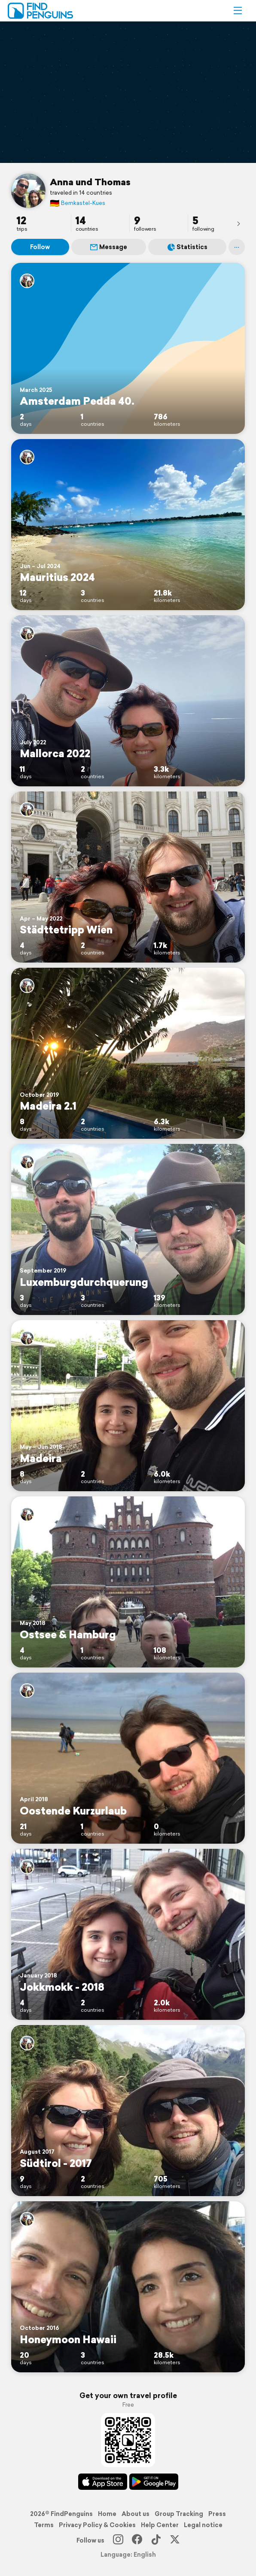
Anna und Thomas (90, 181)
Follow (40, 247)
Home (107, 2514)
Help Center (160, 2525)
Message (108, 247)
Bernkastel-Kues (77, 203)
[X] (175, 2540)
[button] (237, 10)
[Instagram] (118, 2540)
————
== REQUEST ==
Put each line of the material above into a Markdown table with the columns "Row" and "Line", numbering the rows in order and omitting blank lines. Leave the pictures out of the table.

== TASK SOLUTION ==
| Row | Line |
|---|---|
| 1 | Anna und Thomas (90, 181) |
| 2 | Follow (40, 247) |
| 3 | Home (107, 2514) |
| 4 | Help Center (160, 2525) |
| 5 | Message (108, 247) |
| 6 | Bernkastel-Kues (77, 203) |
| 7 | [X] (175, 2540) |
| 8 | [button] (237, 10) |
| 9 | [Instagram] (118, 2540) |